Studi kasus Literasi Digital

Pendampingan Orang Tua pada Anak dalam penggunaan Internet dan Literasi Digital

Pada zaman yang modern ini, penggunaan internet dalam kehidupan semakin tinggi. Internet menjadi bagian yang tak terpisahkan dalam kehidupan sehari-hari, mulai dari lingkungan keluarga, masyarakat, lingkungan kerja, dan sebagainya. Internet yang mulai hadir sejak tahun 1980-an merupakan jaringan teknologi yang berkembang dengan cepat (Hill & Sen, 2005:10). Dengan hadirnya internet, manusia dapat melakukan beragam kegiatan seperti mencari informasi, saling berkabar, berbelanja, berdiskusi dan lain-lain. Sifat internet yang dua arah memungkinkan seseorang untuk menjadi produsen dan konsumen sekaligus. Di internet, seseorang dapat memberikan informasi dan menerima informasi kepada orang lain. Internet hanya merupakan alat yang dapat memberikan dampak positif dan negative tergantung cara dan penggunaannya. 

Menurut survei yang dilakukan oleh Asosiasi Penyelenggara Jasa Internet Indonesia (APJII, 2016) menunjukkan bahwa sebanyak 132,7 juta dari 256,2 juta (51,8%) masyarakat Indonesia menggunakan internet. Data menunjukkan pada kelompok usia 10-24 tahun pengguna internet sebesar 18,4%, usia 25-34 tahun sebesar 24,4%, usia 35-44 tahun sebesar 29,2%, usia 45-54 tahun sebanyak 18%, dan usia 55 tahun keatas sebesar 10%. Jika dibandingkan dengan data dua tahun sebelumnya menunjukkan adanya kecenderungan usia pengguna internet semakin lama semakin muda. Dalam kehidupan sehari-hari pun banyak dijumpai pengguna internet di bawah usia 10 tahun. Di tempat umum sering ditemukan anak usia 3-10 tahun sibuk dengan gadgetnya masing-masing. Gadget tersebut biasanya mereka gunakan untuk bermain game atau menonton video di internet. Saat berhubungan dengan internet, anak-anak lebih mudah beradaptasi dengan teknologi dibanding dengan orang tua (Harrison & McTavish, 2016:2). Oleh karena itu Sebagian orang tua justru bangga sebab anak mereka yang masih muda mampu mengoperasikan gadget. Sehingga para orang tua tidak segan memberikan gadget kepada anak-anaknya.

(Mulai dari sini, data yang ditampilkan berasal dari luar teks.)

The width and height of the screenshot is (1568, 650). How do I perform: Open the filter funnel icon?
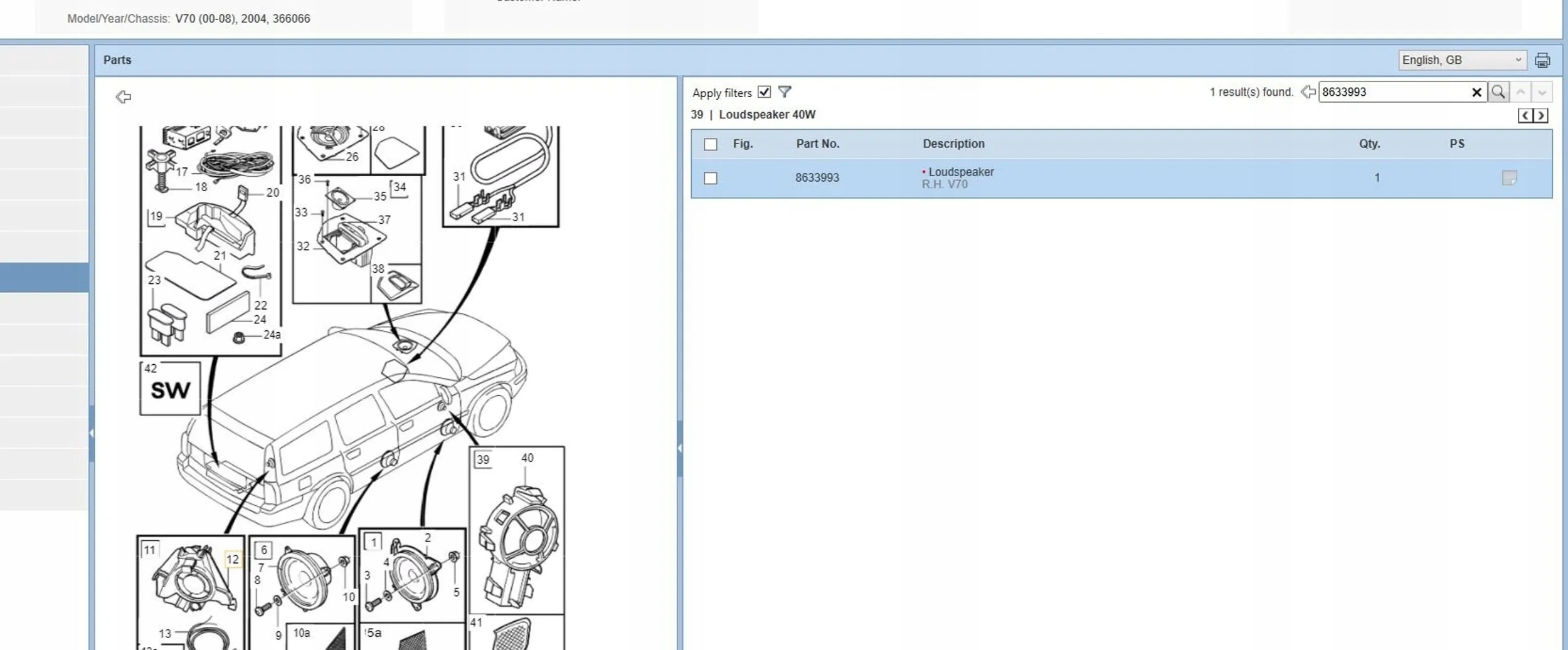pyautogui.click(x=784, y=92)
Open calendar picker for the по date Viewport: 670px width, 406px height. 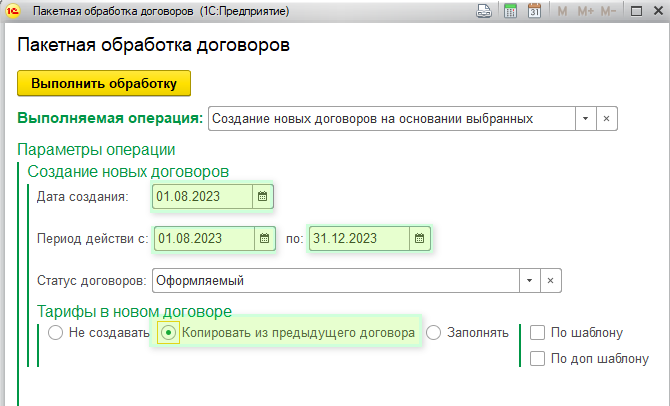[420, 239]
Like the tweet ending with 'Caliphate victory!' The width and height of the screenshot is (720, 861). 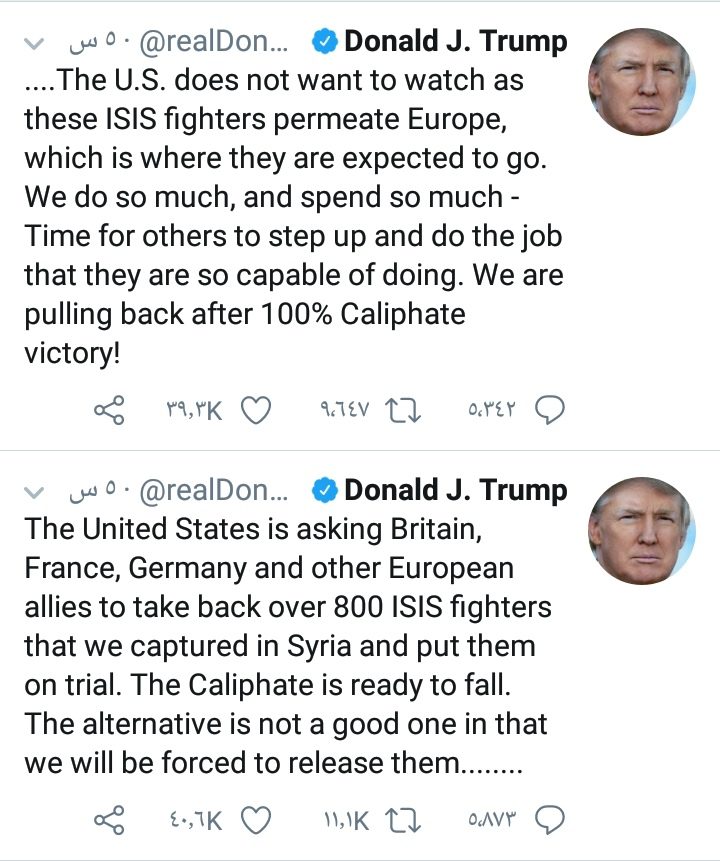(258, 411)
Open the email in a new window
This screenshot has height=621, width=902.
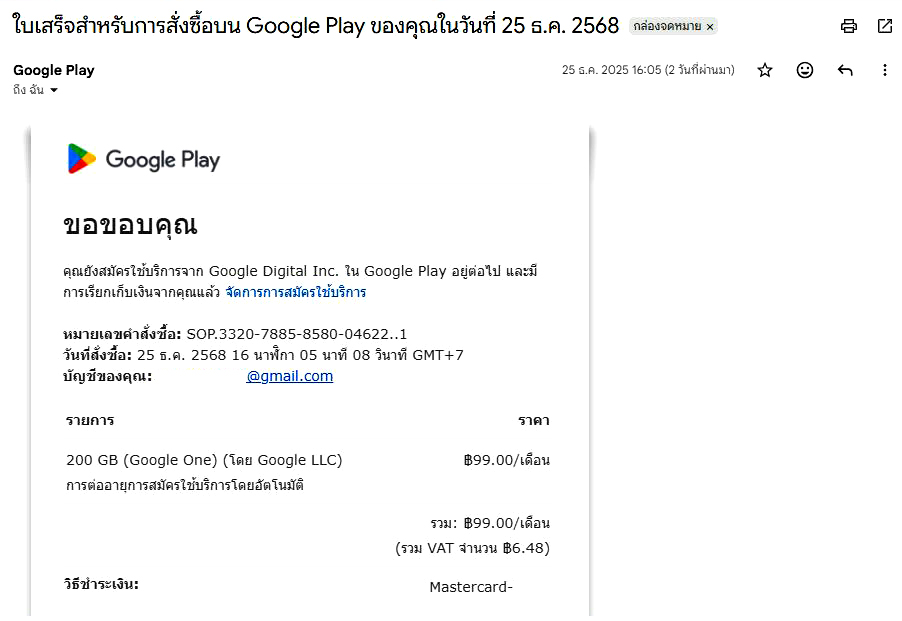pyautogui.click(x=885, y=26)
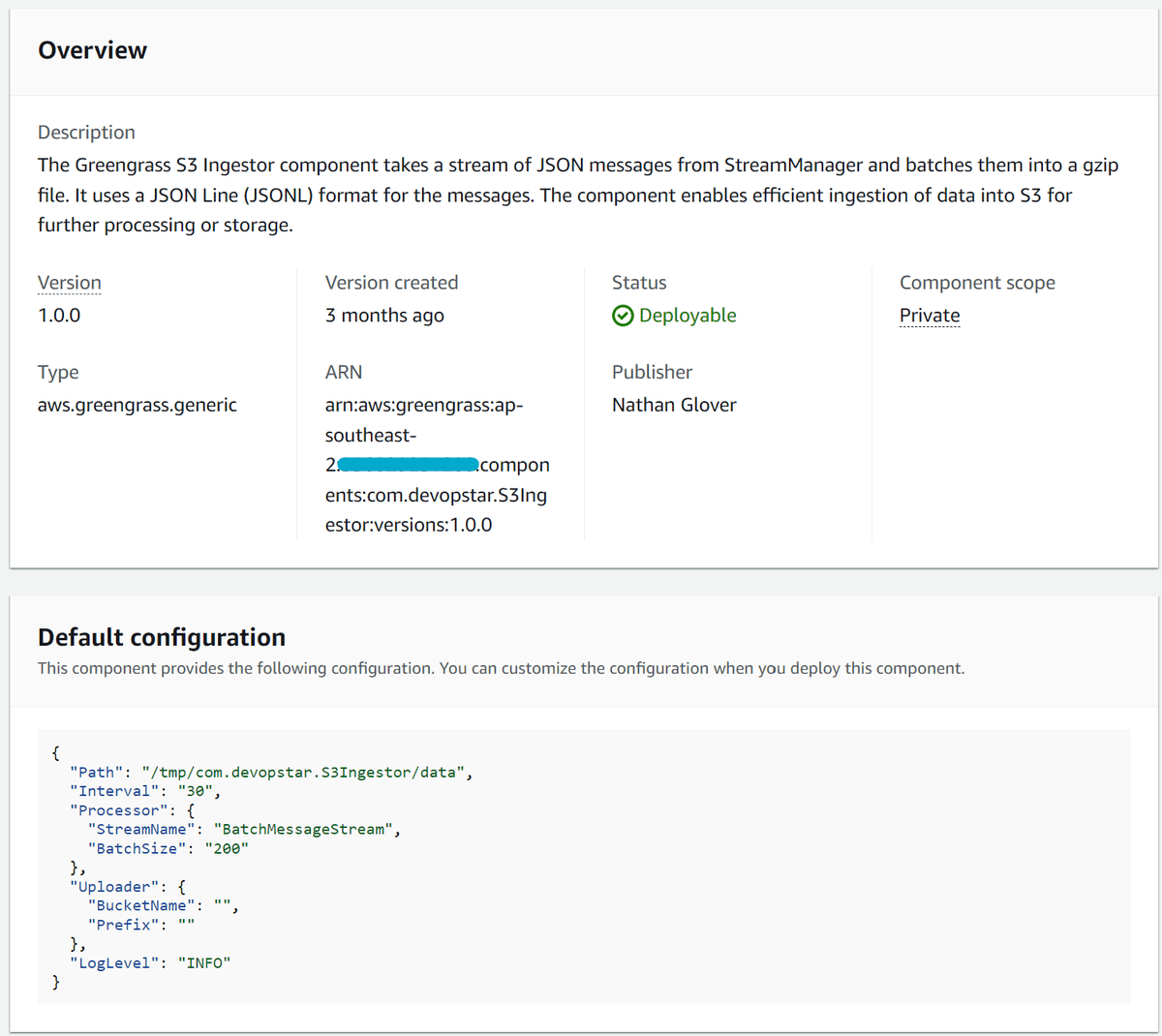Open the Version tooltip link

coord(69,282)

Pada tahun 2013, sebuah studi kuantitatif dilakukan oleh Puspita Adiyani Candra (2013:7-8) terhadap 100 anak berusia 6-12 tahun yang masih sekolah di Surabaya menunjuukan bahwa sebanyak 27 % anak menggunakan internet sejak umur 8 tahun. Sebanyak 19 % menggunakan internet sejak 7 tahun dan 12 % menggunakan internet sejak umur 6 tahun. Bahkan beberapa anak mengaku bahwa sudah mengenal internet sejak umur 5 tahun atau bahkan kurang dari 5 tahun. Secara umum, interaksi anak dengan internet dimulai oleh orang-orang sekitarnya. Antara lain : orang tuanya (45%), anggota keluarga lain (29%), guru (11%), dan teman (2%). Anak-anak yang menyatakan belajar secara autodidak sebanyak (10%) (Candra, 2013:8). Untuk lokasi penggunaan internet secara umum merujuk pada tiga lokasi utama, yaitu rumah (51%), ruang publik (30,4%), dan sekolah (18,5) (Candra, 2013:8).

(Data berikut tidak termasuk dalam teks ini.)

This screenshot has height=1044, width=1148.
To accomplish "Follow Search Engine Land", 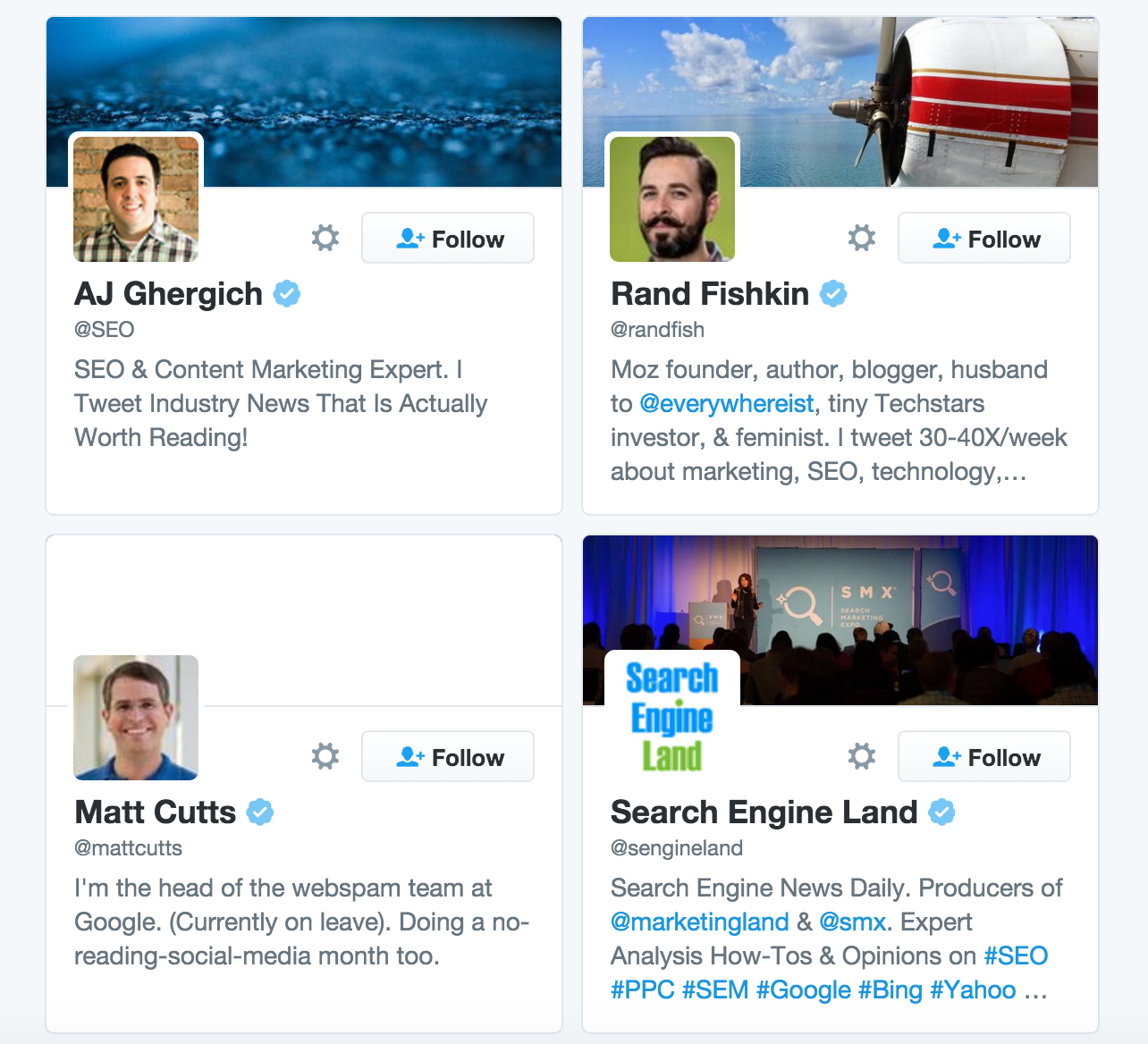I will pyautogui.click(x=983, y=756).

Dari studi tersebut, terdapat temuan menarik tentang penggunaan internet oleh anak-anak di Indonesia. Pertama, pengenalan anak dengan teknologi internet tergolong sangat muda. Kedua, pengenalan anak dengan internet lebih banyak melalui orang tua, dibandingkan melalui anggota keluarga lain, guru, teman, dan secara autodidak. Ketiga, rumah merupakan lokasi yang paling sering digunankan anak untuk mengakses internet dibandingkan dengan lokasi lainnya.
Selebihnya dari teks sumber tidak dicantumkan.